The United Kingdom’s Advertising Standards Authority (ASA) has flagged Crypto.com’s advertisements relating to non-fungible tokens (NFTs) for being misleading to investors and failing to identify the risks associated with the asset class.
The erring advertisements were paid ads on Facebook involving the promotion of the NFT project Turtle United seen in July 2022. The ASA challenged the advertisement on three major grounds, saying that it failed to “illustrate the risk of NFT investment,” did not disclose minting, and gave unverifiable assurances to investors.
“Because the ad did not include any risk warning making consumers aware that the value of NFTs could go down as well as up, or that they were an unregulated crypto asset, we concluded that the ad was misleading,” said the ASA.
Crypto.com defended itself by submitting that the advert is no longer visible on its platform and reasonably believed it did not violate any of ASA’s rules. The digital asset exchange argued that since NFTs were not mentioned in the Treasury’s reports on digital assets, it assumed they were not financial products.
Despite Crypto.com’s defense, the ASA upheld the complaint on the grounds that NFTs can operate as an investment because of the description of the digital collectible as “offering a lot of value.” It added that the ad breached the Free Principle rule as it omitted that investors must pay a minting fee of 0.2 ETH, the equivalent of £250 ($302).
In its final ruling, the ASA warned that the advert could only appear in its current form again if the suggested changes have been implemented. The ruling of the ASA has been described as being lenient compared to previous penalties issued against virtual currency advertisers, including the use of fines.
Not the first time for Crypto.com
This is not the first time Crypto.com has had a run-in with the ASA, as back in January, the exchange had two adverts flagged by the regulator. The first ad was published on the Daily Mail app, with the text “Buy bitcoin with credit card instantly,” while the second purported to imply that investors could earn up to 8.5% per annum.

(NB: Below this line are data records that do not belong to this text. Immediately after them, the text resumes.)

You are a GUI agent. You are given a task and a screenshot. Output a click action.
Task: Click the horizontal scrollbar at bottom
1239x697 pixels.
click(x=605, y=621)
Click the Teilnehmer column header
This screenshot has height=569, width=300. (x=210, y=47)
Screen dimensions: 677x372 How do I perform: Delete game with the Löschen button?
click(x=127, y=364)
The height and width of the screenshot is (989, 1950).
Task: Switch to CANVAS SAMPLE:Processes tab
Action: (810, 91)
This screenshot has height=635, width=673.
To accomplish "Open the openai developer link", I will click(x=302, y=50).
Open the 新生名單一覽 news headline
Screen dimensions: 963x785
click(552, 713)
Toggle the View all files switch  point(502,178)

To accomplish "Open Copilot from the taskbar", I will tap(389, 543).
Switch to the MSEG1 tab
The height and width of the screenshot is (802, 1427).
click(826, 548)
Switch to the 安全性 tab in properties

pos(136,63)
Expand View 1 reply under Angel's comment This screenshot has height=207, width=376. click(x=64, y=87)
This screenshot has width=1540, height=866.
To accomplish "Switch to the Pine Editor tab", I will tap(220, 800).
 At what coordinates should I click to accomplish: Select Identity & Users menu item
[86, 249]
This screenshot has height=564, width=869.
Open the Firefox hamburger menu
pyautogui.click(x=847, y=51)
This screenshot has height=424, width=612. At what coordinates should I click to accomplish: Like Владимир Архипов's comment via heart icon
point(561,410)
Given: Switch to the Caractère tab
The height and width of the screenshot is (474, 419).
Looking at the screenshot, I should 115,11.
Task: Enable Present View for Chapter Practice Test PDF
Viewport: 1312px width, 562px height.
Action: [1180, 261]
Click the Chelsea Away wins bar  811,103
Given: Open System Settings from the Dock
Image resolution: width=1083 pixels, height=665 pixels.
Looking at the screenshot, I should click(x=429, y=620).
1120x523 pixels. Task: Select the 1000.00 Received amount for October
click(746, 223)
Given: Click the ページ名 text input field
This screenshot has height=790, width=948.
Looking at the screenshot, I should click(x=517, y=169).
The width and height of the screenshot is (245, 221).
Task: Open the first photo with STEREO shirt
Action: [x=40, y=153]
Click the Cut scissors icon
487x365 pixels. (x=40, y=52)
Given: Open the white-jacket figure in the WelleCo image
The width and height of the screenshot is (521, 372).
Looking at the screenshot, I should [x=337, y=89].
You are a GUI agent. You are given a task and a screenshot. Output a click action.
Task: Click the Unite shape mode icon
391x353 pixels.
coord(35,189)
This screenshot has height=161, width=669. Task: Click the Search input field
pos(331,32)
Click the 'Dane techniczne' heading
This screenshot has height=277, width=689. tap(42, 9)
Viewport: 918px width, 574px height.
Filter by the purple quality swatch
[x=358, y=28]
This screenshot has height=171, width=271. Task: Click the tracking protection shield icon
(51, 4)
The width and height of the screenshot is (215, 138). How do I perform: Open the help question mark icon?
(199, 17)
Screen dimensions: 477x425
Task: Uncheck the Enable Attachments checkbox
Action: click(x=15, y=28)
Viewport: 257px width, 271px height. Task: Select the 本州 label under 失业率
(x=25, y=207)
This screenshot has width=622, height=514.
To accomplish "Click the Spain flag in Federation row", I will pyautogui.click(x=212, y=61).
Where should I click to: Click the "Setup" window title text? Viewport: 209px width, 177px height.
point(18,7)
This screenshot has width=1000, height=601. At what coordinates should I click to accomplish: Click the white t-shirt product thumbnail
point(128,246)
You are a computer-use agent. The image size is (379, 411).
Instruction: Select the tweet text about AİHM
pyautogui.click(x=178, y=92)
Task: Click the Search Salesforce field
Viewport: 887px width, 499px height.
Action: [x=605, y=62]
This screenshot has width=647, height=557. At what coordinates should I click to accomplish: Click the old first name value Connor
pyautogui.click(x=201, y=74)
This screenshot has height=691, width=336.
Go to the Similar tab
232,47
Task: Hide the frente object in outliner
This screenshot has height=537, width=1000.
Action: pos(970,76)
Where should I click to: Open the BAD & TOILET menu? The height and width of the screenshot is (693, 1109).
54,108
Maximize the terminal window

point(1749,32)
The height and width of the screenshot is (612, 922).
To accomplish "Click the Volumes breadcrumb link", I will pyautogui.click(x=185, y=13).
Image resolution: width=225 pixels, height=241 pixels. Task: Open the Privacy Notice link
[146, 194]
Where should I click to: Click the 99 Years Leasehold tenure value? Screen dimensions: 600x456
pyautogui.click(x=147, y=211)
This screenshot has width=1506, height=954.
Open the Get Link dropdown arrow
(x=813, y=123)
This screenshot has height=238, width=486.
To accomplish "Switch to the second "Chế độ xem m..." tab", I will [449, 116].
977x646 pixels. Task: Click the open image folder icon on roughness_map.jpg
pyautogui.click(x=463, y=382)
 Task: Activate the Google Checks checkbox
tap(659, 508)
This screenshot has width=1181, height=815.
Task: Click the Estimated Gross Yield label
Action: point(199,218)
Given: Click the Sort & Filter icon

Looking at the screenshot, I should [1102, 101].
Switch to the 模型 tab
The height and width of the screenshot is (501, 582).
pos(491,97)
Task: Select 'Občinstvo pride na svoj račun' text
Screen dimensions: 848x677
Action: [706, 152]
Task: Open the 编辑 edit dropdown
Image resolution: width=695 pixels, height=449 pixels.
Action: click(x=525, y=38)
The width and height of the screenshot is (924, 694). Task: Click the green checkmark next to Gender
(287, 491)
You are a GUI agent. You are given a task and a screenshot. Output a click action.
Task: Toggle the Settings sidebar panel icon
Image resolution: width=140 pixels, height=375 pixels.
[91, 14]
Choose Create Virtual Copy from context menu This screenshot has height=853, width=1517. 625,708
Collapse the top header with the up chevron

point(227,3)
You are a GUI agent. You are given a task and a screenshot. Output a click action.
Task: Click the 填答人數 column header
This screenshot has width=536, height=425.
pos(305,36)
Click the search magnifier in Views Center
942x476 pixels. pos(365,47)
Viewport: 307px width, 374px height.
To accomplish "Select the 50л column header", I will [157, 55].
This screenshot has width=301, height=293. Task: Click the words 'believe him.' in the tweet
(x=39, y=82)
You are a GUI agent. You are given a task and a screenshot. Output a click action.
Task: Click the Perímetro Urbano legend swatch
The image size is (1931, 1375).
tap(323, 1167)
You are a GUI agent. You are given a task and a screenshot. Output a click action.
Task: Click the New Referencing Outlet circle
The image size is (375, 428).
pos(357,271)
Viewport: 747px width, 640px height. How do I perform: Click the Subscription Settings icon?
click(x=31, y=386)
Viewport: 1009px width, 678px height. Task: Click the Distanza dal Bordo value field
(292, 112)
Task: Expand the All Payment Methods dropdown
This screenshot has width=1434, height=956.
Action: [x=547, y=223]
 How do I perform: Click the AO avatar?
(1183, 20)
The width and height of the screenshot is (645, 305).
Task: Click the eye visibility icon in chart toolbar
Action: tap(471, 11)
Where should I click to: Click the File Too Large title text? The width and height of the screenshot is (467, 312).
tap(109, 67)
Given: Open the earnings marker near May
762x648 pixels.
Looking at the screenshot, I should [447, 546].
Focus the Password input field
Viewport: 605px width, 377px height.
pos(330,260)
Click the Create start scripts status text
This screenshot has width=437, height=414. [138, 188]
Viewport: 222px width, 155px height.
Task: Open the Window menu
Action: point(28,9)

At that time, no fines were issued, but ASA ordered the pulling down of the ad and warned that all advertisements must disclose the risks associated with virtual currencies. Crypto.com agreed with ASA’s submission, noting that it would go the extra mile to ensure that it did not violate the rules.
“We appreciate the collaborative dialogue and engagement from the ASA regarding advertising in the U.K. in this relatively new industry and remain committed to working with them and regulators around the world to ensure all of our activities are compliant with the most recent regulatory guidelines,” said Crypto.com’s spokesperson.